The biggest complaint from dealers nowadays is lack of new-vehicle inventory, says Jeff Brown, CEO of Ally Financial.
“From the smaller one-store dealers to the big groups like Rick Hendrick, Hendrick Automotive, their biggest challenge now is, they just need more cars,” Brown says in a conference call announcing Ally’s second-quarter results.
“We think new-car production should return,” he says. However, “when you talk to the dealer base, that’s the biggest challenge they’re facing more than anything, is a simple lack of inventory.”
Naturally, that has a big effect on Ally, a major auto lender. Ally’s consumer new-vehicle originations in the second quarter were $7.2 billion, down about 26% from $9.7 billion a year ago. Ally’s dealer floorplan assets in the second quarter were $20.2 billion, down about 30% from $29 billion a year ago.

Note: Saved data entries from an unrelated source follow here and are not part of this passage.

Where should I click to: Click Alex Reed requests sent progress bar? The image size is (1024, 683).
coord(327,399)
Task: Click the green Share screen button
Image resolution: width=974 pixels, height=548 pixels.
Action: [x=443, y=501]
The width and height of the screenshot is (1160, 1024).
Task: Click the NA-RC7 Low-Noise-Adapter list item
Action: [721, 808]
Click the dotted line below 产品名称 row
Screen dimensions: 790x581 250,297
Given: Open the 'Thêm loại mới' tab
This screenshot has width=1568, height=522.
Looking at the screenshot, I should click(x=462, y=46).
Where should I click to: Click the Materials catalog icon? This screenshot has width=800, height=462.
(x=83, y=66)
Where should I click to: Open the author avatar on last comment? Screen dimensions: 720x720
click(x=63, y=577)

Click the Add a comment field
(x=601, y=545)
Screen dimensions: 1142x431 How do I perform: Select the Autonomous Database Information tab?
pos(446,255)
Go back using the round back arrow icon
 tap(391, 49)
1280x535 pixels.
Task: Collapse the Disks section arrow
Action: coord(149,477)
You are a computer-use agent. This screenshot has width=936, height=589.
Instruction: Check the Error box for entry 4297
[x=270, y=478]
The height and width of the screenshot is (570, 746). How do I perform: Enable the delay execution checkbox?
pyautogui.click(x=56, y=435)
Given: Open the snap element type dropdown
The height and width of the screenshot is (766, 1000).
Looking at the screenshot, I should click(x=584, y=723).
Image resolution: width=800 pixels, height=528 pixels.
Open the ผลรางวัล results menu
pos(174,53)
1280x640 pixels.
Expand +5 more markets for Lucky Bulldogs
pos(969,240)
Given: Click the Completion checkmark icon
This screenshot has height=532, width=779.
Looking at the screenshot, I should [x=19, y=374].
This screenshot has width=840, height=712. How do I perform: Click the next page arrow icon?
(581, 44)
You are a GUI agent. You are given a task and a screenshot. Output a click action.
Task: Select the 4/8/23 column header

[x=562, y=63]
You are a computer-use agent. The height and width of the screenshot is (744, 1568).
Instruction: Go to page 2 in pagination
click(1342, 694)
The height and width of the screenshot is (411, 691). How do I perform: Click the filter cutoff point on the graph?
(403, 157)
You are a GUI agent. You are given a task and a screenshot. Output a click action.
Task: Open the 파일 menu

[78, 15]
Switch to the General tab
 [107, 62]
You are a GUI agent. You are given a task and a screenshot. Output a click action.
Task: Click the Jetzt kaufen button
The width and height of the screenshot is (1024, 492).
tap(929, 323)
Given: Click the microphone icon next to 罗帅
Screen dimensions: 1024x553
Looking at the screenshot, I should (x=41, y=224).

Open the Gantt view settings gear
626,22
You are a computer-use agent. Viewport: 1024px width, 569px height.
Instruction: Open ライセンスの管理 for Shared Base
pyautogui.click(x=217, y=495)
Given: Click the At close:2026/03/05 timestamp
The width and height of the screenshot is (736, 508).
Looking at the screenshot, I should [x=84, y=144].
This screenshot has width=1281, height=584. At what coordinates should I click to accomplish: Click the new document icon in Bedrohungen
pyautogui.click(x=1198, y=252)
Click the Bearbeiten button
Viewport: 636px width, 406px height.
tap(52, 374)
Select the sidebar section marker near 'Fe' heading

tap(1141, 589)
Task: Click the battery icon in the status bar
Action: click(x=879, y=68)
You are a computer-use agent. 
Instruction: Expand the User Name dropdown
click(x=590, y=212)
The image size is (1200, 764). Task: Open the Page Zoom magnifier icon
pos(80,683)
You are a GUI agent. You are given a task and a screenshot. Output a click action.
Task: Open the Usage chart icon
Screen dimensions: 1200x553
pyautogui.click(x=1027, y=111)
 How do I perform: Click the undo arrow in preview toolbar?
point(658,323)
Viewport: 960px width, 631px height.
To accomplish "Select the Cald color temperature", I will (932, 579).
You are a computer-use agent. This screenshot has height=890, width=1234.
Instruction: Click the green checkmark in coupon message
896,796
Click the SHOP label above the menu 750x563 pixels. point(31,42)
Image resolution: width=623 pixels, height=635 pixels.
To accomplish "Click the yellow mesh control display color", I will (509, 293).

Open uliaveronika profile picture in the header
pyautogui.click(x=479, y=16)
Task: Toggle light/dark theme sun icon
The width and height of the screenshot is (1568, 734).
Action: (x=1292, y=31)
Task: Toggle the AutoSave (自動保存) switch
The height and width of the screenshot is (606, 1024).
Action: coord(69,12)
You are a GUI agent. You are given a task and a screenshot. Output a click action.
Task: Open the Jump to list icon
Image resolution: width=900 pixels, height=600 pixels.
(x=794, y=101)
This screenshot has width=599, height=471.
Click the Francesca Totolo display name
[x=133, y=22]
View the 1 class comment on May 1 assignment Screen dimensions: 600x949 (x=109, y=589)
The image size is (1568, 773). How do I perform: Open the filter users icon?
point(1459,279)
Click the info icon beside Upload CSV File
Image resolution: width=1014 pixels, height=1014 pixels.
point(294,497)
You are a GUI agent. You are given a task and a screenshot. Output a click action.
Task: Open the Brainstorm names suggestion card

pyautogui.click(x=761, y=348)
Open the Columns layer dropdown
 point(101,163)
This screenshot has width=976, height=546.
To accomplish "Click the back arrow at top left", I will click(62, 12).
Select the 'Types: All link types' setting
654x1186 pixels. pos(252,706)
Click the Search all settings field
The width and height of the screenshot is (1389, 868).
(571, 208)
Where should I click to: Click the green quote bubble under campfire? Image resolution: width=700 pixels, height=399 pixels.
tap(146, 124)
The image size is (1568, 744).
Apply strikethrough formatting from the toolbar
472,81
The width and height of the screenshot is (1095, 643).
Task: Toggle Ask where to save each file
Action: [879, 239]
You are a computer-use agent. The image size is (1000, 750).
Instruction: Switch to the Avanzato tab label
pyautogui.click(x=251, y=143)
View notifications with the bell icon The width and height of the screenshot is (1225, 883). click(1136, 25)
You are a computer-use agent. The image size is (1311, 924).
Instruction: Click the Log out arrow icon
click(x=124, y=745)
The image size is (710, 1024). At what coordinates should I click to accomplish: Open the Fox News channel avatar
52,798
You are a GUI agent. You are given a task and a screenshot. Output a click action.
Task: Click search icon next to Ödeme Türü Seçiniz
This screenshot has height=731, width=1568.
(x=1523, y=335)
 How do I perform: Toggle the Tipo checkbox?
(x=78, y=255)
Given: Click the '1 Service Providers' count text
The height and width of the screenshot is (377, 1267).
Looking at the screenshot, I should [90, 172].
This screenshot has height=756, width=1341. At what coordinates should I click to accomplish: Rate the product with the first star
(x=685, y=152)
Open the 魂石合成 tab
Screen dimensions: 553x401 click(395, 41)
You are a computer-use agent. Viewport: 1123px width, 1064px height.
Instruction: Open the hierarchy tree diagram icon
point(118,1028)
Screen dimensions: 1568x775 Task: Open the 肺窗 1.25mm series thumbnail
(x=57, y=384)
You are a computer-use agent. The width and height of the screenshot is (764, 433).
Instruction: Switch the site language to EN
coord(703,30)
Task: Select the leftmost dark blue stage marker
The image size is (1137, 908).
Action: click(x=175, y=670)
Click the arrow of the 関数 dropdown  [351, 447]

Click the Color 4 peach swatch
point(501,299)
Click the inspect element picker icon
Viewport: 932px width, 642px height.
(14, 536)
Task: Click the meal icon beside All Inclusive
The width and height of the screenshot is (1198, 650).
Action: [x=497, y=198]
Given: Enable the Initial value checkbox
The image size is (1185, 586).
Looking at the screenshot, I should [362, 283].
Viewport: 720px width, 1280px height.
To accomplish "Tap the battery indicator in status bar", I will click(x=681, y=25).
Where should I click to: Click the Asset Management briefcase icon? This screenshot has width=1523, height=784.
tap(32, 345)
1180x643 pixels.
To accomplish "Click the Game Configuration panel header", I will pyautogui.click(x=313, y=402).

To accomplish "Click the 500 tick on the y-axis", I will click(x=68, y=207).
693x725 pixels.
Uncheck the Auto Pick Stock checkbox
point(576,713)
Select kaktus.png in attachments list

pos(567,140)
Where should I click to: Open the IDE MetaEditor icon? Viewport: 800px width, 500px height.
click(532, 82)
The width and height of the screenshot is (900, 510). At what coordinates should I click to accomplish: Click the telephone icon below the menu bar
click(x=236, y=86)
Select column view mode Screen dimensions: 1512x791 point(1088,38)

With new-vehicle retail originations down, and with many consumers turning to used vehicles for value, Jennifer LaClair, Ally’s chief financial officer, says the company’s mix of used-vehicle originations hit a record 60% in the second quarter. That’s up from 54% a year ago.
Overall, Ally net income for the second quarter was $241 million, down 59% from a year ago but up from a net loss of $319 million in first-quarter 2020.